The failure to enhance the phosphorylation of eIF4E-BP1 may in part explain the lack of a stimulatory effect of physiological hyperinsulinemia on bulk protein synthesis in skeletal muscle in vivo.
In other words there is a major difference in effect from injecting insulin than normal physiological levels of insulin. Seems some people over there are basing there opinions on the WRONG studies. Talk about not backing up anything with science. THey wouldn't know how to interpret a study correctly if I showed them how.

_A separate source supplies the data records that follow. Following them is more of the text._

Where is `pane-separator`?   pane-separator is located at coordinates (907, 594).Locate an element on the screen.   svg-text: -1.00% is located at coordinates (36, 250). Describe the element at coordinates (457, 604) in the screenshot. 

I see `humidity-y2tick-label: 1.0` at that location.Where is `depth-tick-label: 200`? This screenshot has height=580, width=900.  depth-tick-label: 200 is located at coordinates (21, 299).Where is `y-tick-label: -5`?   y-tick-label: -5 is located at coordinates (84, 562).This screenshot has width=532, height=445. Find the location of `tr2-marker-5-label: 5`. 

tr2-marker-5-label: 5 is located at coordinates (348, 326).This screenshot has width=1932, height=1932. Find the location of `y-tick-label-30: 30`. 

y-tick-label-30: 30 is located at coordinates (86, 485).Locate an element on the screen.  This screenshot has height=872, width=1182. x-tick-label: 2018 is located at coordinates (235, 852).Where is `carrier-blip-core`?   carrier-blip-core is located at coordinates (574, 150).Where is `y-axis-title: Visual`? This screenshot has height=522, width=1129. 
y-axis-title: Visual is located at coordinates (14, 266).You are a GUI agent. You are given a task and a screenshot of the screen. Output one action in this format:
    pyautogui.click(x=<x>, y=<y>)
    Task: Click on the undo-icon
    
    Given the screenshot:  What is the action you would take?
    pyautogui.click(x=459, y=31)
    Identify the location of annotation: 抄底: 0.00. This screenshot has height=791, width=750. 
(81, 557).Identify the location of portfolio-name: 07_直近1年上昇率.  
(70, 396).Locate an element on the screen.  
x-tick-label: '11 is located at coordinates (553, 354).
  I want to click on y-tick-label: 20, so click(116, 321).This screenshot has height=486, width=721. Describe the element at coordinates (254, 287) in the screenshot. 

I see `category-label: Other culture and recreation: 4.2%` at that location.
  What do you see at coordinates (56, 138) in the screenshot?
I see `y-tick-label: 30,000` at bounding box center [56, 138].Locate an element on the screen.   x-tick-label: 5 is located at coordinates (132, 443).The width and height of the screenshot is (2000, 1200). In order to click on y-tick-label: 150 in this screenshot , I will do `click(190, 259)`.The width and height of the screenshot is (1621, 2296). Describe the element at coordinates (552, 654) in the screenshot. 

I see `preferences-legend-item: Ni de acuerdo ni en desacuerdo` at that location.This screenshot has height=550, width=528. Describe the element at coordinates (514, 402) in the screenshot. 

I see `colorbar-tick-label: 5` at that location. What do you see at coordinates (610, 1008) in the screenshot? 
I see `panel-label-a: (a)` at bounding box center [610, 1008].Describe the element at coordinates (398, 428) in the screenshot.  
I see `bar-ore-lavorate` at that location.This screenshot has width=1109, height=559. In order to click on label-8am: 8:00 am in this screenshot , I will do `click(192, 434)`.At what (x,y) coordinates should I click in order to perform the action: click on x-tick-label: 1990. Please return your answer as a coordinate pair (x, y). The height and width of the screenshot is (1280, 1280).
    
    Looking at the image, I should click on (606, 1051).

Bottom line, what increases levels of protein synthesis and is the main nutrient signal? AMINO ACIDS, NOT INSULIN.
Oh and if they want to talk about glycogen storage, they can read this one too.
Carbohydrate nutrition before, during, and after exercise.
Costill DL.
The role of dietary carbohydrates (CHO) in the resynthesis of muscle and liver glycogen after prolonged, exhaustive exercise has been clearly demonstrated. The mechanisms responsible for optimal glycogen storage are linked to the activation of glycogen synthetase by depletion of glycogen and the subsequent intake of CHO. Although diets rich in CHO may increase the muscle glycogen stores and enhance endurance exercise performance when consumed in the days before the activity, they also increase the rate of CHO oxidation and the use of muscle glycogen. When consumed in the last hour before exercise, the insulin stimulated-uptake of glucose from blood often results in hypoglycemia, greater dependence on muscle glycogen, and an earlier onset of exhaustion than when no CHO is fed. Ingesting CHO during exercise appears to be of minimal value to performance except in events lasting 2 h or longer.
The form of CHO (i.e., glucose, fructose, sucrose) ingested may produce different blood glucose and insulin responses, but the rate of muscle glycogen resynthesis is about the same regardless of the structure.
Those assclowns couldn't buy a clue.